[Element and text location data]

★ ★ ★

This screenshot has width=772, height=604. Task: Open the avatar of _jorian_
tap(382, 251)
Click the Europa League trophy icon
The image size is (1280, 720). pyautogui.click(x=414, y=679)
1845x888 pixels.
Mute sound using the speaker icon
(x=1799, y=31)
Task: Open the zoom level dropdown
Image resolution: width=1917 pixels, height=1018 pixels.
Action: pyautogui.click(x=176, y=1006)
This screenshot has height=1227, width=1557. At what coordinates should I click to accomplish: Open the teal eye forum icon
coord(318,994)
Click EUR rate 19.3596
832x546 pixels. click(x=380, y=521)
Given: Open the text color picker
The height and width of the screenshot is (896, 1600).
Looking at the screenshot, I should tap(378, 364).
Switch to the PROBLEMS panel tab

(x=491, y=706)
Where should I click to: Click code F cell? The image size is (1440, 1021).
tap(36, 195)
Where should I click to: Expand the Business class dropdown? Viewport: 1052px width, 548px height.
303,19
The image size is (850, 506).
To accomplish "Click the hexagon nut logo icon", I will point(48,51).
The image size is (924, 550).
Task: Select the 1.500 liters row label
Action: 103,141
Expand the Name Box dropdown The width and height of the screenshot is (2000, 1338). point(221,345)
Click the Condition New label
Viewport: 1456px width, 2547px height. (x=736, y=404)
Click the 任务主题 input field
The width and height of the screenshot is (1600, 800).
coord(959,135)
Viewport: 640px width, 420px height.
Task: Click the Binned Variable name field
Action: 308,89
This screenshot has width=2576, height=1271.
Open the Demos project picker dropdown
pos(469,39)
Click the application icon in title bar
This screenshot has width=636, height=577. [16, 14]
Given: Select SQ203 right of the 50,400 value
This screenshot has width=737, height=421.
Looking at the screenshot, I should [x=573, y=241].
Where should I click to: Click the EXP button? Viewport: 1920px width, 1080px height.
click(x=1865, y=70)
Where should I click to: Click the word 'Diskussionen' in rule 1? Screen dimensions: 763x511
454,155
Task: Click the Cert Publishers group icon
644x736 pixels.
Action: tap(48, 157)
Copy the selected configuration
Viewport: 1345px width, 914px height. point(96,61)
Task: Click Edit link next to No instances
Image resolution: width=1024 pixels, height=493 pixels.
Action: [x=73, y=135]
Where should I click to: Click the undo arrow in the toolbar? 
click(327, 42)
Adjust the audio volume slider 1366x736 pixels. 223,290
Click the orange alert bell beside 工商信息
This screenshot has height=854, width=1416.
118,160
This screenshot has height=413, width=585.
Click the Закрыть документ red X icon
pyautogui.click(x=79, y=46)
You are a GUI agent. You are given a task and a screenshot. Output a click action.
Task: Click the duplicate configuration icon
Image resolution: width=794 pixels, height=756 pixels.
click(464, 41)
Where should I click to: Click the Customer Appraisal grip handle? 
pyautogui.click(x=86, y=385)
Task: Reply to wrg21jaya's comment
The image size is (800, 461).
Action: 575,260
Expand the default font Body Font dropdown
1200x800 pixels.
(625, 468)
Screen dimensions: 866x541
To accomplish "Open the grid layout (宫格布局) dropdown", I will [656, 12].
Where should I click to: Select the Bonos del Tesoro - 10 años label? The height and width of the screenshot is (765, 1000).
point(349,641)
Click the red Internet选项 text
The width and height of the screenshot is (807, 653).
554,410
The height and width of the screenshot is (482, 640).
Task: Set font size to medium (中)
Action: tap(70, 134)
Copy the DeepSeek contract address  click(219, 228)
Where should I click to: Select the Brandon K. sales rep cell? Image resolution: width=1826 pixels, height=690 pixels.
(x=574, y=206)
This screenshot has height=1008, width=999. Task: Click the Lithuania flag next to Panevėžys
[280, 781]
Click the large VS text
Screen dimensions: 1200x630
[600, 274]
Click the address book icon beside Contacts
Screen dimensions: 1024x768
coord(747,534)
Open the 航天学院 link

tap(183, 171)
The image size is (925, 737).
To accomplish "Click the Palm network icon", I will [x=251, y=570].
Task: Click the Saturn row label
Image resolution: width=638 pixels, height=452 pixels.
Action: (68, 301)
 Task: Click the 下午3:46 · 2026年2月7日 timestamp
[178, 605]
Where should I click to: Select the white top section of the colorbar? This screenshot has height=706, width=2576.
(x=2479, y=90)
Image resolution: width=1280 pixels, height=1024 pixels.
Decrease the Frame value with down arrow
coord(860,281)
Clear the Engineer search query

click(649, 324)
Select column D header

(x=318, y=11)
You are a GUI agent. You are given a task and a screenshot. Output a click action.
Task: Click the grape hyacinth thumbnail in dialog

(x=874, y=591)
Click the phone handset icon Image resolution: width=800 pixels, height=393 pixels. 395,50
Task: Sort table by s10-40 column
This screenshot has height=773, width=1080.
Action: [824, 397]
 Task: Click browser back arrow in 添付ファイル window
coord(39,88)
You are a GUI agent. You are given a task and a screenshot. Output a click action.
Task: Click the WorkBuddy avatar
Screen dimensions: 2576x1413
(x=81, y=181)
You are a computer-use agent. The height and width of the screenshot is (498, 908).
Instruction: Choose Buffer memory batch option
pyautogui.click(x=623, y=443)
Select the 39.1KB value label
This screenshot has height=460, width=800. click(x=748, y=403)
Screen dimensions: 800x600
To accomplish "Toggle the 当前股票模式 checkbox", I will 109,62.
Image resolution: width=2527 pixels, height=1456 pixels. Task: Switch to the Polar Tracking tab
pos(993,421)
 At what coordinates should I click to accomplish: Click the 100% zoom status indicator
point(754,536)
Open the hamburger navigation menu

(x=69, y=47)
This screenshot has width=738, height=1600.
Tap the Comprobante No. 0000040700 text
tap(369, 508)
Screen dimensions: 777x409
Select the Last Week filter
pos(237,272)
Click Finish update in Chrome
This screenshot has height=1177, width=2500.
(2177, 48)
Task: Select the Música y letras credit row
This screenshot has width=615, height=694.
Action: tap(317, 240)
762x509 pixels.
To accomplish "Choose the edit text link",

★ ★ ★

EXERCISE DETAILS: Turn the data above, from the line with "You are a computer-use" to the line with "pos(993,421)", into a numbered list, leaving out any blank lines.

ANSWER TO THE TASK:
1. You are a computer-use agent. The height and width of the screenshot is (498, 908).
2. Instruction: Choose Buffer memory batch option
3. pyautogui.click(x=623, y=443)
4. Select the 39.1KB value label
5. This screenshot has height=460, width=800. click(x=748, y=403)
6. Screen dimensions: 800x600
7. To accomplish "Toggle the 当前股票模式 checkbox", I will 109,62.
8. Image resolution: width=2527 pixels, height=1456 pixels. Task: Switch to the Polar Tracking tab
9. pos(993,421)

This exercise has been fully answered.